In more neutral exploits, inmates while away the hours watching television, playing cards and napping. Those who are more industrious may read, write, draw, or complete various puzzles for slightly more mental stimulations. While close to “productive” activity, these pursuits are nonetheless essentially selfish. There are no external demands upon my time, any expectations, schedules or needs. As is the case with any routine in which one repeatedly engages, inmates indubitably become accustomed to this excessive self-focus.
The bureaucratic rigidity that excessively restricts activity, paradoxically serves to teach and reinforce behaviors that runs directly counter to the purported goals of incarceration.

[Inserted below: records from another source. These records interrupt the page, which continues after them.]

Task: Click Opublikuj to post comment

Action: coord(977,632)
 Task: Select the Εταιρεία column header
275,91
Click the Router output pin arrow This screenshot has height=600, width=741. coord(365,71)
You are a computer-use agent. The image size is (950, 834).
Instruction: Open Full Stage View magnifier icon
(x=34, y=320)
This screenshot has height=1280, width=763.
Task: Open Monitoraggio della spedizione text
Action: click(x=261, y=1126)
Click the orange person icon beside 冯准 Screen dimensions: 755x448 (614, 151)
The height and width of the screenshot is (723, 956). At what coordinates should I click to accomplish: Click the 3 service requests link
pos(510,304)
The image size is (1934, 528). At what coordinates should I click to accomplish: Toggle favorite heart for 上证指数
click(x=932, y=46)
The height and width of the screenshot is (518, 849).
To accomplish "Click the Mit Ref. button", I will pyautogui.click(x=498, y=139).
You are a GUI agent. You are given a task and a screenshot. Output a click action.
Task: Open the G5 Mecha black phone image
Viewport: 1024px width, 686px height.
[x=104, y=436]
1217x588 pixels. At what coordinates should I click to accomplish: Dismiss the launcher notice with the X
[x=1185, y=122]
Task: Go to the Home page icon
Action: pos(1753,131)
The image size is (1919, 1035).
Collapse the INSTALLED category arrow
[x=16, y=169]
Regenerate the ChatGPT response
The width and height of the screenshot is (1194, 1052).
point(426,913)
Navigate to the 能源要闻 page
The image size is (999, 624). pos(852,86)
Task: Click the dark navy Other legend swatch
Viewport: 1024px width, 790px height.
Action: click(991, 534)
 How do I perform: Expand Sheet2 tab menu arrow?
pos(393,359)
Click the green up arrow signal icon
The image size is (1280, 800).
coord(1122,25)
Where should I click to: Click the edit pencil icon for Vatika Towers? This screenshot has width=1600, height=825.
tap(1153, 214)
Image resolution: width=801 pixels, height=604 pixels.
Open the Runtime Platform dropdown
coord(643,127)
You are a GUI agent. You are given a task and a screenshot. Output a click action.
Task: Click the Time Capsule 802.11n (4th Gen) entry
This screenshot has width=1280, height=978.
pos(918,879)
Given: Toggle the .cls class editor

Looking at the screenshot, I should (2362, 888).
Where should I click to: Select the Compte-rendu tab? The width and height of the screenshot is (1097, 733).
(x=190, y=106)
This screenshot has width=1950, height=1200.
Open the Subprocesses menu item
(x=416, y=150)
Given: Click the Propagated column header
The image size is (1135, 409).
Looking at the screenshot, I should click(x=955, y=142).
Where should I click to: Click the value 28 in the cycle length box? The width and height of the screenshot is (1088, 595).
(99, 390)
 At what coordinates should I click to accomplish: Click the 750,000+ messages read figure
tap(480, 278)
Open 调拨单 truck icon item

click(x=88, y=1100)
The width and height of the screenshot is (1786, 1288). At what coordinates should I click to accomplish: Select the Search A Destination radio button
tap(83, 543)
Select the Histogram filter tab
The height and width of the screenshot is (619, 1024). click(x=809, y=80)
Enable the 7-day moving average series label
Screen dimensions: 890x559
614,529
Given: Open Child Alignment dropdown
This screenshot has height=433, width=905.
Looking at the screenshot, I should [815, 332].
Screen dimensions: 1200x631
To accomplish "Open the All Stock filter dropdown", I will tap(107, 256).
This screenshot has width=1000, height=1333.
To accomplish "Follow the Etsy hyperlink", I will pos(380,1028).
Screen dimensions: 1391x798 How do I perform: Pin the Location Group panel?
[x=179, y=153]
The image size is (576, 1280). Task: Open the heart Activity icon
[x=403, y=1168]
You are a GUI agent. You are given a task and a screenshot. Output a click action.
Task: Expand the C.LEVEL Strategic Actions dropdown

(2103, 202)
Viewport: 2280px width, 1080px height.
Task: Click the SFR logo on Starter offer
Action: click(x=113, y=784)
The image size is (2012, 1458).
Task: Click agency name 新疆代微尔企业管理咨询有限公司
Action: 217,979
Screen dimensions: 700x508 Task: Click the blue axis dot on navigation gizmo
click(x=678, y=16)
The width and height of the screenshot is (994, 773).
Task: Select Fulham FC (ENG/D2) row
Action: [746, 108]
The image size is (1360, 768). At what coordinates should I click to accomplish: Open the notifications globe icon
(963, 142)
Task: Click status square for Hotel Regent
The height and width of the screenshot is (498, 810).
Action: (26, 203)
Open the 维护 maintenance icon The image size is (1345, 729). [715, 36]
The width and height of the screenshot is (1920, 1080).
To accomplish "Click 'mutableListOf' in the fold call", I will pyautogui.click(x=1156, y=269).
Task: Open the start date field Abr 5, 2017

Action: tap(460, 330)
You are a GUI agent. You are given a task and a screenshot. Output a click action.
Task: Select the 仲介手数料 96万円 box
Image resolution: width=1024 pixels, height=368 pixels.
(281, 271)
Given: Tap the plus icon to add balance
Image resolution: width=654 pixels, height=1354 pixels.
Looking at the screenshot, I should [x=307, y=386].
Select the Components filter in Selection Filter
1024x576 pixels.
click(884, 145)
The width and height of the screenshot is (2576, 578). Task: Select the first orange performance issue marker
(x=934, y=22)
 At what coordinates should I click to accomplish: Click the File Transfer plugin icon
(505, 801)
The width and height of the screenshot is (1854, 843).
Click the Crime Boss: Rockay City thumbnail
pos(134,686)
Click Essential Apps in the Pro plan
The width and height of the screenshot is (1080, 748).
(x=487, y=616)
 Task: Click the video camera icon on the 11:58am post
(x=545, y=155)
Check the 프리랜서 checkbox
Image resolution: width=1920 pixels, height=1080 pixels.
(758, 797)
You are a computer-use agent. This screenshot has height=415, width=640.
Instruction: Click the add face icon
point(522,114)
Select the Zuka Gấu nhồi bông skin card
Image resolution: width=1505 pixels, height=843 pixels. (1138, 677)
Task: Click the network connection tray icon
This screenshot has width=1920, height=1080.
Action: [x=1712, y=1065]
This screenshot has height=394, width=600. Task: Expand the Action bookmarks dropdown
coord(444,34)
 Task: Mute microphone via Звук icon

During the long months that inmates spend in a county jail, we are at risk of solidifying into ingrained habit the ways in which we pass our time. Prior to my incarceration, I was a professional and full time working mother. I was ceaselessly occupied, predominantly in the service of others, whether in significant or mundane activities. Now I have extraordinarily minimal responsibilities. I must keep my belonging orderly, make my bunk whenever I am not in it, and otherwise do as I am told. I have indeed set expectations for myself, in terms of using my time as proactively as possible. I engage in physical exercise daily, make efforts to stay abreast of current events, and challenge my cognitive faculties regularly. When opportunities present themselves, I listen to heartaches shared and offer support. I refrain from both napping and excessive television watching, I stay in constant contact, both written and via phone, with my family and other loved ones. I have availed myself with gusto of the scarce volunteer possibilities that have come my way. In essence, I expend heroic effort to shape the amorphous hours into constructive endeavors.
I read my paltry list of daily activates and am baffled at the notion that this circumstance in any way serves the greater good. Enforced idleness does not assist with efforts toward rehabilitation; In fact, the old adage that “idle hands are the devil’s workshop” is exemplified hourly around me. Not all inmates succumb to bored temptation and engage in deleterious pastimes. There are those, internally motived, who work assiduously at self-improvement. Nonetheless, the institutional milieu instills mindless dependence. This lesson, osmatically internalized, further inhibits the skills and Herculean persistence required to successfully reintegrate into society as productive members.